[WORK TO COMPLETE]
Each entry should be written out once more, exactly as given below.

━━━ RECORDS SHOWN

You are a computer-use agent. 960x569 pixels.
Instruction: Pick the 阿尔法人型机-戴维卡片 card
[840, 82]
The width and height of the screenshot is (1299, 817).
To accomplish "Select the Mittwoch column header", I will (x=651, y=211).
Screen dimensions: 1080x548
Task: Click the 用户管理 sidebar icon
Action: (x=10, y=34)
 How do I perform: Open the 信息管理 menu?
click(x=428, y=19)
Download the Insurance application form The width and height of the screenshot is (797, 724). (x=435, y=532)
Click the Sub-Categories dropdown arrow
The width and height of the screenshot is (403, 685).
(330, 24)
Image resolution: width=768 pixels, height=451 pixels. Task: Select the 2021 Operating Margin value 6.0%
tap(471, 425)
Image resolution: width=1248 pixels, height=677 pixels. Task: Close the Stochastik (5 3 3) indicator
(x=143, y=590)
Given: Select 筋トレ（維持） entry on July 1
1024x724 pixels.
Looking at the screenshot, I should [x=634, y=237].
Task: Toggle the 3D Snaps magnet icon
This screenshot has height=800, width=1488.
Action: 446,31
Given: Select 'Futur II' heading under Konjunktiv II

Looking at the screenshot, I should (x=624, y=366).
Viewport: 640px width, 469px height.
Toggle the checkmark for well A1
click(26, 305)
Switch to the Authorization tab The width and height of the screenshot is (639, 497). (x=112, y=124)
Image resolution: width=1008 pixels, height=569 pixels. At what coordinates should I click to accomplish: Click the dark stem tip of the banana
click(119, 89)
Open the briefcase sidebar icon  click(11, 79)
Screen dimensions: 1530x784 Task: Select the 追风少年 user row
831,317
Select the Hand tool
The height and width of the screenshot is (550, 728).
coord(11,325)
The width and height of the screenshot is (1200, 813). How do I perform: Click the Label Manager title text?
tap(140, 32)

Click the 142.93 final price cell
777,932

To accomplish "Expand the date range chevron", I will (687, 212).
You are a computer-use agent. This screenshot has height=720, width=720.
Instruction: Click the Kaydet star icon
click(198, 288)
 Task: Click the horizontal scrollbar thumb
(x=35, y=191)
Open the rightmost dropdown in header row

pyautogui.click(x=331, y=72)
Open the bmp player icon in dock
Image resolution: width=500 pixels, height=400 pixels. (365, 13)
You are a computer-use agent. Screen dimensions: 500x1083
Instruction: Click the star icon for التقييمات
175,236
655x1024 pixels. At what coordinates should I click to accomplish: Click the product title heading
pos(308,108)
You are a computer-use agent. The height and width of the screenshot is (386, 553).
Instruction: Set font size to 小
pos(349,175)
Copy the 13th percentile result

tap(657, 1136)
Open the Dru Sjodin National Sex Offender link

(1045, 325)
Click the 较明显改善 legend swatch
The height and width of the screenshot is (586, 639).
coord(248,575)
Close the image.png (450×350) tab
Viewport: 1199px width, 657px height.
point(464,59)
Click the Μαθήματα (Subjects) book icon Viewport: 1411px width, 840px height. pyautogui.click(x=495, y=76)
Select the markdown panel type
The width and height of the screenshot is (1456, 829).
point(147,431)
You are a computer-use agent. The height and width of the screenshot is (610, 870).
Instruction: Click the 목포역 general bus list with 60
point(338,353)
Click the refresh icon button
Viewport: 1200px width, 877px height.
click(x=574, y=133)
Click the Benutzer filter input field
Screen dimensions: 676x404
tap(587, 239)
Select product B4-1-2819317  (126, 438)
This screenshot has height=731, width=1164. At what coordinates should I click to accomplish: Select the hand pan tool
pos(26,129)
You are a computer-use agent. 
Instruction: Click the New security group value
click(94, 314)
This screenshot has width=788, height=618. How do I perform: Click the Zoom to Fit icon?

━━━━━━

[EXERCISE SOLUTION]
You are a computer-use agent. 960x569 pixels.
Instruction: Pick the 阿尔法人型机-戴维卡片 card
[840, 82]
The width and height of the screenshot is (1299, 817).
To accomplish "Select the Mittwoch column header", I will (x=651, y=211).
Screen dimensions: 1080x548
Task: Click the 用户管理 sidebar icon
Action: (x=10, y=34)
 How do I perform: Open the 信息管理 menu?
click(x=428, y=19)
Download the Insurance application form The width and height of the screenshot is (797, 724). (x=435, y=532)
Click the Sub-Categories dropdown arrow
The width and height of the screenshot is (403, 685).
(330, 24)
Image resolution: width=768 pixels, height=451 pixels. Task: Select the 2021 Operating Margin value 6.0%
tap(471, 425)
Image resolution: width=1248 pixels, height=677 pixels. Task: Close the Stochastik (5 3 3) indicator
(x=143, y=590)
Given: Select 筋トレ（維持） entry on July 1
1024x724 pixels.
Looking at the screenshot, I should [x=634, y=237].
Task: Toggle the 3D Snaps magnet icon
This screenshot has height=800, width=1488.
Action: 446,31
Given: Select 'Futur II' heading under Konjunktiv II

Looking at the screenshot, I should (x=624, y=366).
Viewport: 640px width, 469px height.
Toggle the checkmark for well A1
click(26, 305)
Switch to the Authorization tab The width and height of the screenshot is (639, 497). (x=112, y=124)
Image resolution: width=1008 pixels, height=569 pixels. At what coordinates should I click to accomplish: Click the dark stem tip of the banana
click(119, 89)
Open the briefcase sidebar icon  click(11, 79)
Screen dimensions: 1530x784 Task: Select the 追风少年 user row
831,317
Select the Hand tool
The height and width of the screenshot is (550, 728).
coord(11,325)
The width and height of the screenshot is (1200, 813). How do I perform: Click the Label Manager title text?
tap(140, 32)

Click the 142.93 final price cell
777,932

To accomplish "Expand the date range chevron", I will (687, 212).
You are a computer-use agent. This screenshot has height=720, width=720.
Instruction: Click the Kaydet star icon
click(198, 288)
 Task: Click the horizontal scrollbar thumb
(x=35, y=191)
Open the rightmost dropdown in header row

pyautogui.click(x=331, y=72)
Open the bmp player icon in dock
Image resolution: width=500 pixels, height=400 pixels. (365, 13)
You are a computer-use agent. Screen dimensions: 500x1083
Instruction: Click the star icon for التقييمات
175,236
655x1024 pixels. At what coordinates should I click to accomplish: Click the product title heading
pos(308,108)
You are a computer-use agent. The height and width of the screenshot is (386, 553).
Instruction: Set font size to 小
pos(349,175)
Copy the 13th percentile result

tap(657, 1136)
Open the Dru Sjodin National Sex Offender link

(1045, 325)
Click the 较明显改善 legend swatch
The height and width of the screenshot is (586, 639).
coord(248,575)
Close the image.png (450×350) tab
Viewport: 1199px width, 657px height.
point(464,59)
Click the Μαθήματα (Subjects) book icon Viewport: 1411px width, 840px height. pyautogui.click(x=495, y=76)
Select the markdown panel type
The width and height of the screenshot is (1456, 829).
point(147,431)
You are a computer-use agent. The height and width of the screenshot is (610, 870).
Instruction: Click the 목포역 general bus list with 60
point(338,353)
Click the refresh icon button
Viewport: 1200px width, 877px height.
click(x=574, y=133)
Click the Benutzer filter input field
Screen dimensions: 676x404
tap(587, 239)
Select product B4-1-2819317  (126, 438)
This screenshot has height=731, width=1164. At what coordinates should I click to accomplish: Select the hand pan tool
pos(26,129)
You are a computer-use agent. 
Instruction: Click the New security group value
click(94, 314)
This screenshot has width=788, height=618. How do I perform: Click the Zoom to Fit icon?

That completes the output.